╔══

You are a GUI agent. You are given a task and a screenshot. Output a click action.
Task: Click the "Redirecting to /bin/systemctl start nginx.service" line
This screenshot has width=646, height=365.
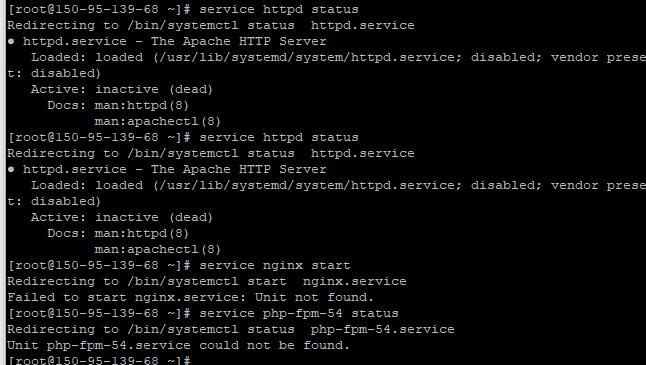pos(207,281)
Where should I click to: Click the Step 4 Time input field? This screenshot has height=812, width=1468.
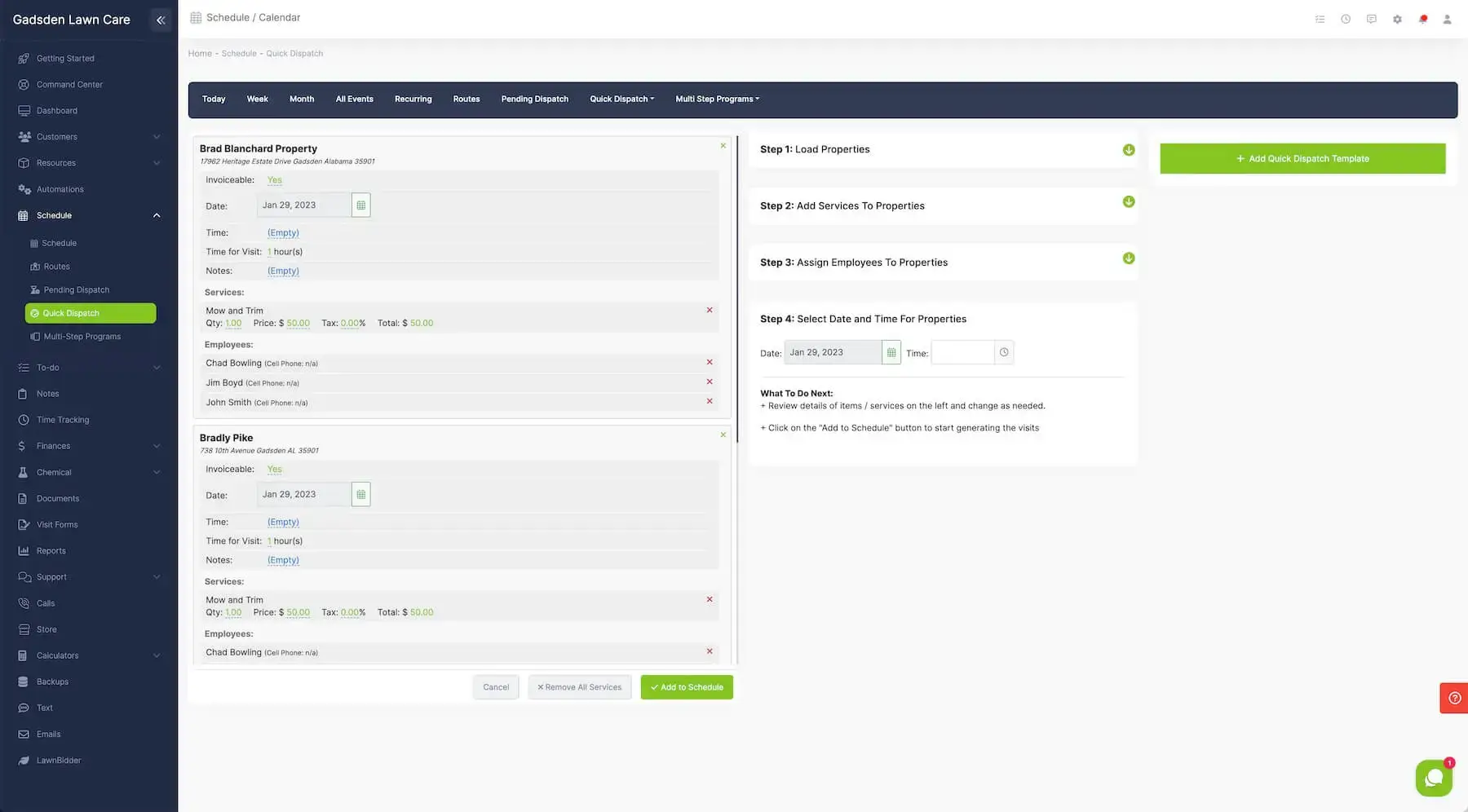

╚══

**WHAT IS ASKED:**
Return every line of the records above verbatim, omitting the pictures.

**FINISHED ANSWER:**
You are a GUI agent. You are given a task and a screenshot. Output a click action.
Task: Click the "Redirecting to /bin/systemctl start nginx.service" line
This screenshot has width=646, height=365.
pos(207,281)
Where should I click to: Click the Step 4 Time input field? This screenshot has height=812, width=1468.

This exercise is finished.